Jane McCabe’s new book on Indian migrants
Last Thursday saw the successful launch of Jane McCabe’s new book, Race, Tea and Colonial Resettlement: Imperial Families, Interrupted at the Hocken Collections. Launched by Centre Co-director, Angela Wanhalla, this monograph (published by Bloomsbury) explores the experiences of the “Kalimpong Kids”, mixed-race children of tea planters in India, from their missionary-run boarding school, to their migration to New Zealand. Jane is descended of one of the children, and a number of other descendants came to the launch.
Jane, who works in the Department of History and Art History is a keen member of the Centre for Research on Colonial Culture. A Marsden Grant recipient, she is now researching land and inheritance in Aotearoa New Zealand.
Book Launch
Come along and celebrate the launch of Judy Bennett and Angela Wanhalla’s co-edited book, Mothers’ Darlings of the South Pacific, beginning at 5.30 on Wednesday 13 July at Te Tumu, University of Otago. Published by the University of Otago Press (a co-publication with University of Hawaii Press), Mothers’ Darlings traces the fate of the children fathered by US servicemen who served in the South Pacific Command Area during World War II and is the major outcome of Judy’s Royal Society of New Zealand Marsden Project of the same name.
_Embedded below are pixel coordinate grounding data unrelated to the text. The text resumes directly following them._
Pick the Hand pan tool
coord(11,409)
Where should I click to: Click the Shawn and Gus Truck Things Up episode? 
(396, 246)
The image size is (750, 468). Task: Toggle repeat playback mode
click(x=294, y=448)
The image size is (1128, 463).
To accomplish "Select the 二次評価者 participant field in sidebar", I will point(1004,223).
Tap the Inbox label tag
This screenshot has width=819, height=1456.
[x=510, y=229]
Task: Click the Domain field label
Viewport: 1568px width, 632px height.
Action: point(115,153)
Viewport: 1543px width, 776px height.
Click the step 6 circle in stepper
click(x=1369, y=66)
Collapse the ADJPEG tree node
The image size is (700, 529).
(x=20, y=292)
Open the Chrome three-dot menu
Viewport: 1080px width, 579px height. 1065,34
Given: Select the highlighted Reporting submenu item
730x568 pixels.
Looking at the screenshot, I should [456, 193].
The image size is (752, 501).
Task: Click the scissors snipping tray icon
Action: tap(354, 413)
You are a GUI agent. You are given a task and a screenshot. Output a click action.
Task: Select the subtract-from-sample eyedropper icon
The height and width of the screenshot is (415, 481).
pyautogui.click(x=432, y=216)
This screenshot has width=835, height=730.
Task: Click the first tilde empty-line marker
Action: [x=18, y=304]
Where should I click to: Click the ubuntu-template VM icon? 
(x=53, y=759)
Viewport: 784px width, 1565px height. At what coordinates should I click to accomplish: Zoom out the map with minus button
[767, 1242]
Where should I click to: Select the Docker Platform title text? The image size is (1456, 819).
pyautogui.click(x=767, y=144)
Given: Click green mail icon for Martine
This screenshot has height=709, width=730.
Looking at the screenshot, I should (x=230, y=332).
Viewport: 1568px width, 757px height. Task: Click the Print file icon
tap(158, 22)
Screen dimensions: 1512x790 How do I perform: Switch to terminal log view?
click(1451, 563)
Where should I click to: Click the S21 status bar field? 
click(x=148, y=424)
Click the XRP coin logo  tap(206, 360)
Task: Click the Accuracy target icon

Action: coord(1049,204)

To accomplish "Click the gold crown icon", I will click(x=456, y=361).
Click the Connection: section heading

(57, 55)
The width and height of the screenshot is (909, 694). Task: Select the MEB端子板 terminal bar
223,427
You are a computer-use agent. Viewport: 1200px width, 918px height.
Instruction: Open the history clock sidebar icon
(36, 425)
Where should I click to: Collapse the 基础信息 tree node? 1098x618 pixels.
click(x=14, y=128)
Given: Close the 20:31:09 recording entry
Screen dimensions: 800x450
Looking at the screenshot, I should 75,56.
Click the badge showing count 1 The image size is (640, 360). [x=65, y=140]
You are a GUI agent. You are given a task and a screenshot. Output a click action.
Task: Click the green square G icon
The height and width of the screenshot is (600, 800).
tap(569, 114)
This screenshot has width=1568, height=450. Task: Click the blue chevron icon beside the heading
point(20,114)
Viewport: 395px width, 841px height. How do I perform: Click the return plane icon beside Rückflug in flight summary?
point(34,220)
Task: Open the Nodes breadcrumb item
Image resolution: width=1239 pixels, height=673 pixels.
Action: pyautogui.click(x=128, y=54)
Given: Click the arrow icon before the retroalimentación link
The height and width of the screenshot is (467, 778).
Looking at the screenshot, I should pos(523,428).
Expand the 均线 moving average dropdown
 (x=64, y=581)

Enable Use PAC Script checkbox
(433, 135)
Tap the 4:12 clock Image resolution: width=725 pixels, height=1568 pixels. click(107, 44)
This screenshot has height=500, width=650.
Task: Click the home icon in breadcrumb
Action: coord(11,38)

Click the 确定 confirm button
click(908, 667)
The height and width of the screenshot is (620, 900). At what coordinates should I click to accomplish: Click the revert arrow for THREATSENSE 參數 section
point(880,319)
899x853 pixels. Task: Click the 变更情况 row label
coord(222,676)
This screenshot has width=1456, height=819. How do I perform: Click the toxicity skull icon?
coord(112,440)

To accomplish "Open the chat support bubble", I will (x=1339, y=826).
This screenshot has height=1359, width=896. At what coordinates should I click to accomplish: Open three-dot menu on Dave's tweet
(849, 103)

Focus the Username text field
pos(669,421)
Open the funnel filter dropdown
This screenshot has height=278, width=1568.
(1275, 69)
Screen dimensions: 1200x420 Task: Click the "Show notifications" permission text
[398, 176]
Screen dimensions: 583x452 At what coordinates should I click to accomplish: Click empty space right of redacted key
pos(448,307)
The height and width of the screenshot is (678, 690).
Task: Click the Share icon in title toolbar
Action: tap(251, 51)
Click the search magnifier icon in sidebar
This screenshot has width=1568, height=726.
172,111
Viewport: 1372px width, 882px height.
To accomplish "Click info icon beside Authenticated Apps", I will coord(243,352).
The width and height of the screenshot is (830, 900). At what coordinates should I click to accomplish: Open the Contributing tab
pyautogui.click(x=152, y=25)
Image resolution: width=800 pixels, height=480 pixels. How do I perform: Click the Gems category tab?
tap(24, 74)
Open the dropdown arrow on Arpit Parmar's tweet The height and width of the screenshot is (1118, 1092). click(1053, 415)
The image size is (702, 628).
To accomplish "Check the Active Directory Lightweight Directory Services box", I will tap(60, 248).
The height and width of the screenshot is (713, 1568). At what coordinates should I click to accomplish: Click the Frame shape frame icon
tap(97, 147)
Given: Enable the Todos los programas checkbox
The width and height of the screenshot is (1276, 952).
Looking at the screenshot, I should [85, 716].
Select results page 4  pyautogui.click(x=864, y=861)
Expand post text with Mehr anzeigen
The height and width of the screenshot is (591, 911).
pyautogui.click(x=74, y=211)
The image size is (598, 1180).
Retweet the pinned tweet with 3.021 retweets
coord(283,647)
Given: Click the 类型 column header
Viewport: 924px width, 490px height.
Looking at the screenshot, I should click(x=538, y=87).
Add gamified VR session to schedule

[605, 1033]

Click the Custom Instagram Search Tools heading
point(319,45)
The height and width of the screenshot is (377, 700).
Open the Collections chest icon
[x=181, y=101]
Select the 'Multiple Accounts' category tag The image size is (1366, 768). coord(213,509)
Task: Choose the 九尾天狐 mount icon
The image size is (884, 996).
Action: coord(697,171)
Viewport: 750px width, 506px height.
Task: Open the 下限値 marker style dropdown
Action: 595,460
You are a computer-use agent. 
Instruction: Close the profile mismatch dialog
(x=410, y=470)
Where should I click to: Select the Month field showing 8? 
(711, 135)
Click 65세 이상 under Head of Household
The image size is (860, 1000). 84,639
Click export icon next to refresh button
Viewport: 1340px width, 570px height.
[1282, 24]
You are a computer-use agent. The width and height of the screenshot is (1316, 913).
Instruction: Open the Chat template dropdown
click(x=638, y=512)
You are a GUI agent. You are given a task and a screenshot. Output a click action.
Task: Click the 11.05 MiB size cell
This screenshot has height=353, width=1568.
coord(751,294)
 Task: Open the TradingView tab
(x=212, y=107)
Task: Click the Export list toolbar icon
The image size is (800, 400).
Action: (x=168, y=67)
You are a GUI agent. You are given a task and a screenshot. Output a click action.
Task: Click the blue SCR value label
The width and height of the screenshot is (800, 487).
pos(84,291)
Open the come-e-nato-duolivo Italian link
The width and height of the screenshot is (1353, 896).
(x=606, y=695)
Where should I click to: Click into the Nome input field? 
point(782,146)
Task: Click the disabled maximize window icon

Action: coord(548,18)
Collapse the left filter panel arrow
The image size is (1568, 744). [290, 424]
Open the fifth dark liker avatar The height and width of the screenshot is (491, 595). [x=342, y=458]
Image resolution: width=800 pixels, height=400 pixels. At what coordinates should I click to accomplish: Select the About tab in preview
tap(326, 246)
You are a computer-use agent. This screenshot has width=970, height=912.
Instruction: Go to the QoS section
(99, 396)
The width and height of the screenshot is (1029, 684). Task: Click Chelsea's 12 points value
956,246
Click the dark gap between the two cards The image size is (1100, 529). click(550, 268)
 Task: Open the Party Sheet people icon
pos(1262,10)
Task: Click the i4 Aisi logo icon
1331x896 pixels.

Launch of New Book on New Zealand’s Overseas Missions
Come along to help launch and celebrate Dr Hugh Morrison’s new book, Pushing the Boundaries: New Zealand Protestants and Overseas Missions, 1827-1939, at the University Book Shop (Great King Street), Friday 8th April, at 5.30pm.
Published by Otago University Press, “Pushing Boundaries is the first book-length attempt to tell the story of the evolution of overseas missionary activity by New Zealand’s Protestant churches from the early nineteenth century up to World War II. In this thought-provoking book, Hugh Morrison outlines how and why missions became important to colonial churches – the theological and social reasons churches supported missions, how their ideas were shaped, and what motivated individual New Zealanders to leave these shores to devote their lives elsewhere.
“Secondly, he connects this local story to some larger historical themes – of gender, culture, empire, childhood and education. This book argues that understanding the overseas missionary activity of Protestant churches and groups can contribute to a more general understanding of how New Zealand has developed as a society and nation.”
Hugh is a historian of missiology, a member of the Centre for Research on Colonial Culture, and a staff member at the College of Education, University of Otago.
Wellington celebration
The Centre would like to thank Professor Charlotte Macdonald who organized a celebration for The Lives of Colonial Objects on Monday evening at the Thistle Inn in Wellington.
Folk from the capital (from VUW, Te Papa, and others) are well represented in the book, and it was a great opportunity to come together, along with friends and colleagues. Two of the co-editors, Annabel Cooper and Lachy Paterson, were able to attend from Dunedin. He mihi nunui, Charlotte, for your passion and your hospitality.